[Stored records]
————————
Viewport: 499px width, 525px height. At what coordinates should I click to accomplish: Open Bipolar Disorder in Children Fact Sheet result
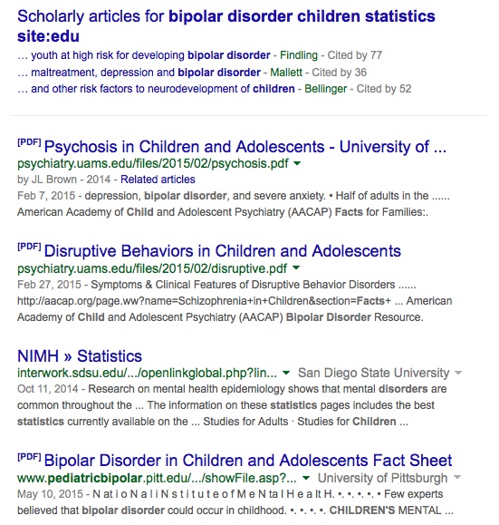coord(248,461)
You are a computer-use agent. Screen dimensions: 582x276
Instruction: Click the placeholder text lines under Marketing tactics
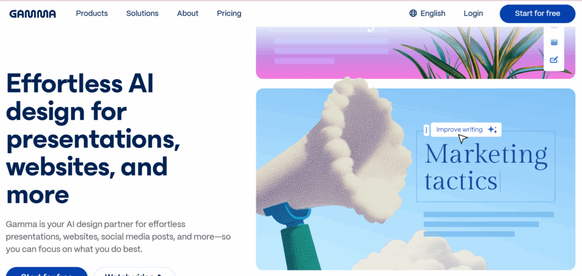pyautogui.click(x=488, y=224)
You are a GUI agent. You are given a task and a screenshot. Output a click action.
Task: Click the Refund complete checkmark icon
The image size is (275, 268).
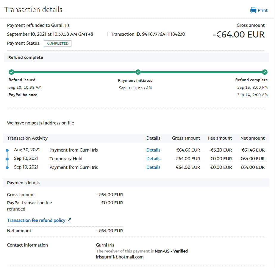click(x=265, y=72)
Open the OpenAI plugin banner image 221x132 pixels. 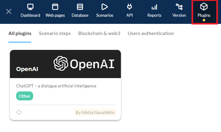tap(84, 64)
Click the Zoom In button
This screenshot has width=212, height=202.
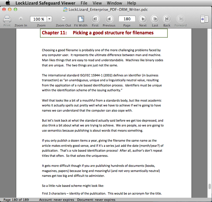(x=21, y=19)
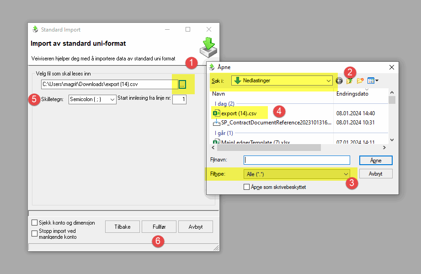
Task: Create a new folder using the toolbar icon
Action: 360,81
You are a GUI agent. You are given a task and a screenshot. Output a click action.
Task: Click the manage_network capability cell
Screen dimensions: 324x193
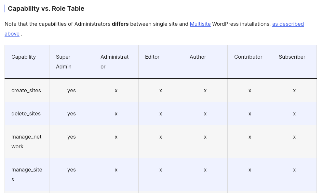click(26, 141)
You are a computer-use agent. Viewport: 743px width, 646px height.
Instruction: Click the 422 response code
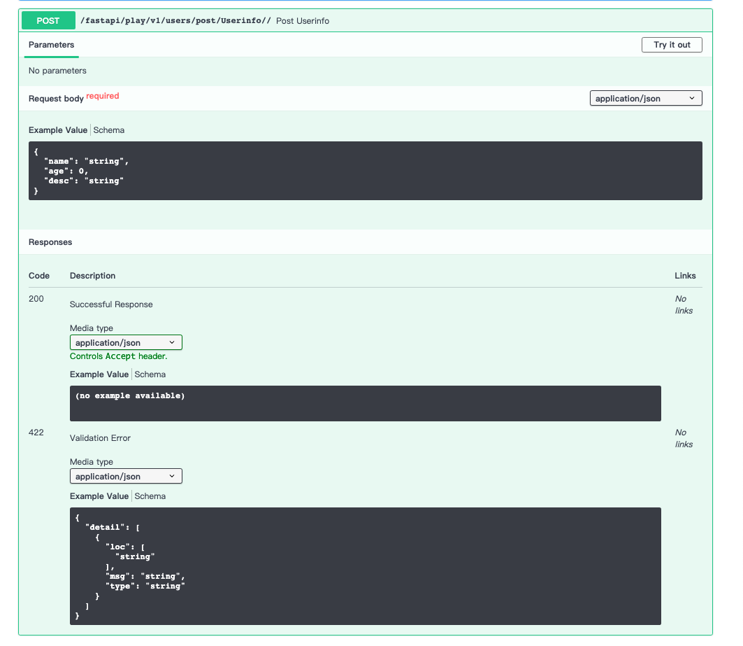point(36,433)
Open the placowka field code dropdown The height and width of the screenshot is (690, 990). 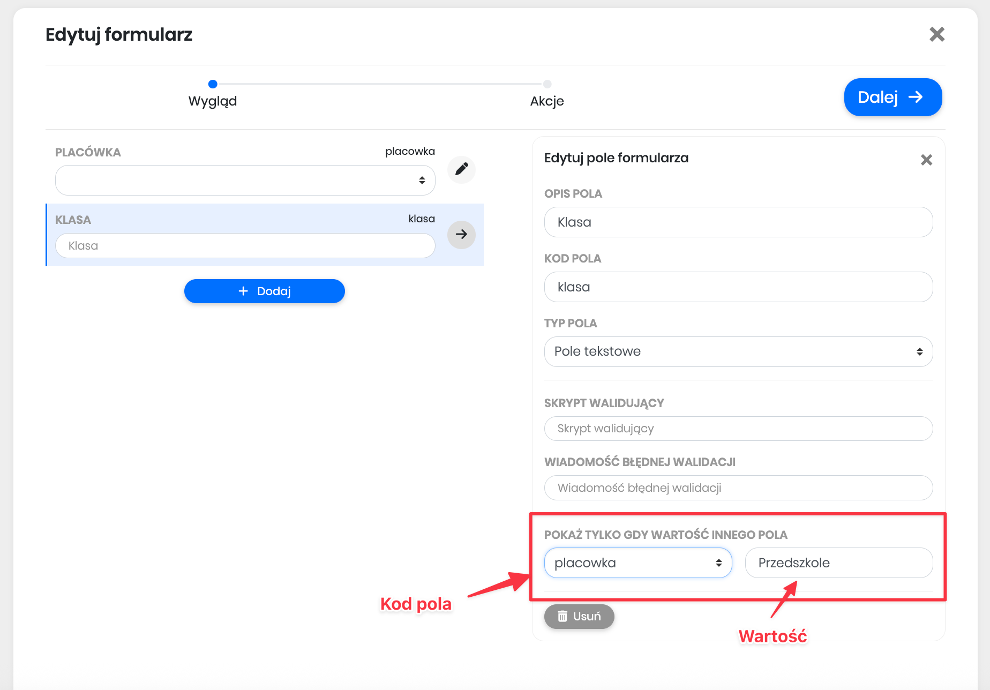638,563
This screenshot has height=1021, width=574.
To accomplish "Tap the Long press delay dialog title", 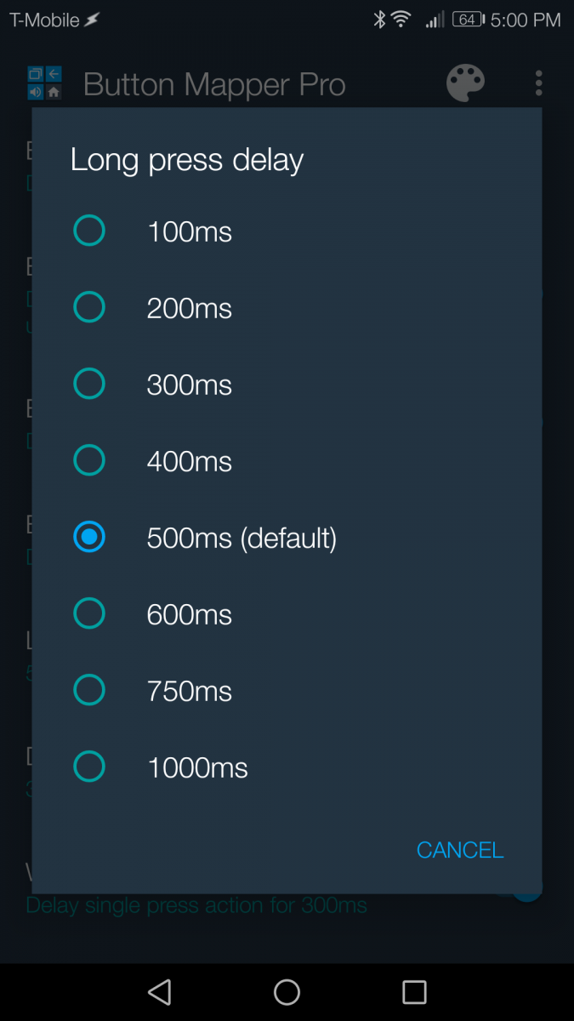I will click(x=187, y=160).
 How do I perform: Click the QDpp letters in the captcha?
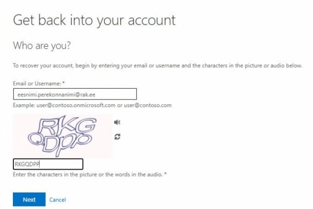59,142
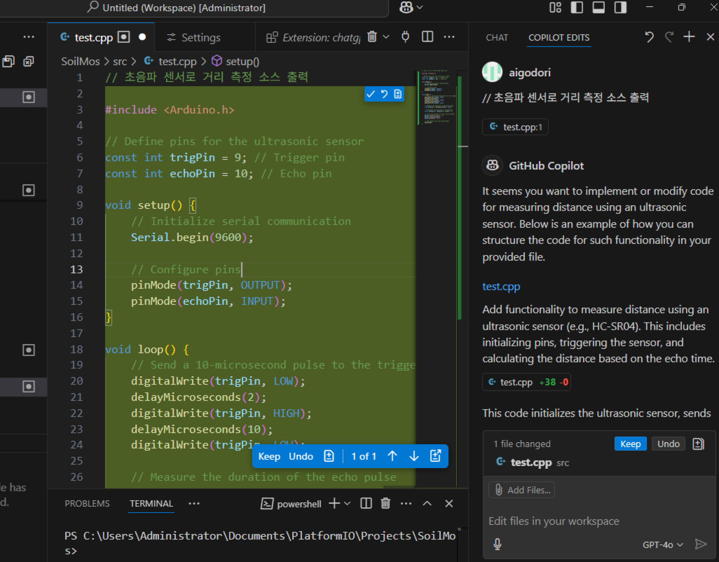
Task: Switch to the CHAT tab
Action: tap(497, 37)
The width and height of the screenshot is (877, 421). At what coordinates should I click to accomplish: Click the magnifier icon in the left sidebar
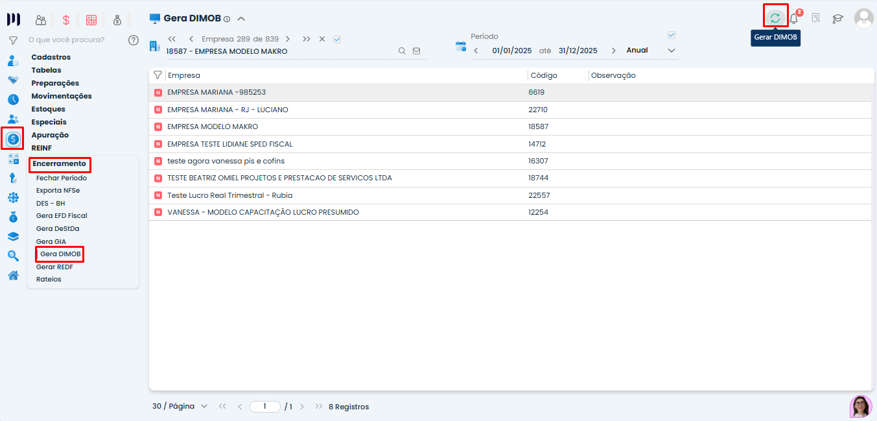click(x=13, y=256)
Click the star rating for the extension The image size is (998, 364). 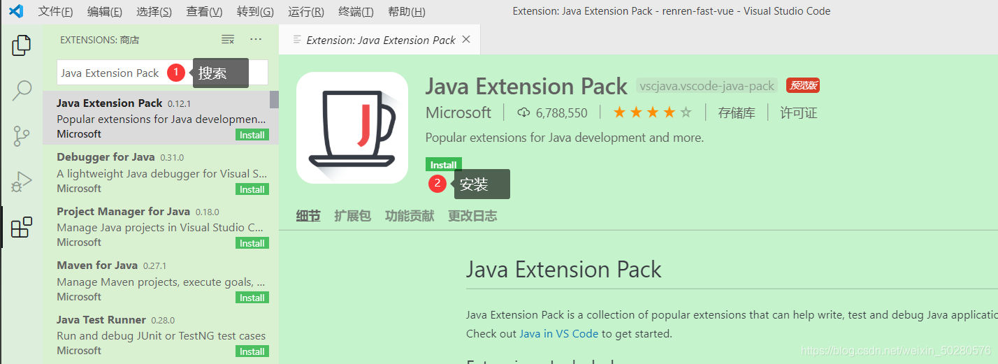tap(653, 112)
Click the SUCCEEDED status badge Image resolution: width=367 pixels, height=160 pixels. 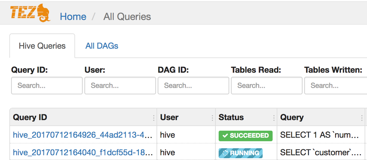coord(245,135)
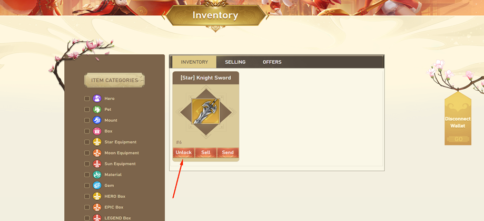Screen dimensions: 484x221
Task: Click the green Pet category icon
Action: coord(97,109)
————————
:: SHORT EXERCISE ::
From the start of the records through the line containing "pyautogui.click(x=488, y=224)", switch "placeholder" to "sample" and reproduce those lines with nothing else altered. Leave the pictures out.

:: RESPONSE ::
Viewport: 499px width, 525px height. At what coordinates should I click to accomplish: Open Bipolar Disorder in Children Fact Sheet result
coord(248,461)
You are a computer-use agent. Screen dimensions: 582x276
Instruction: Click the sample text lines under Marketing tactics
pyautogui.click(x=488, y=224)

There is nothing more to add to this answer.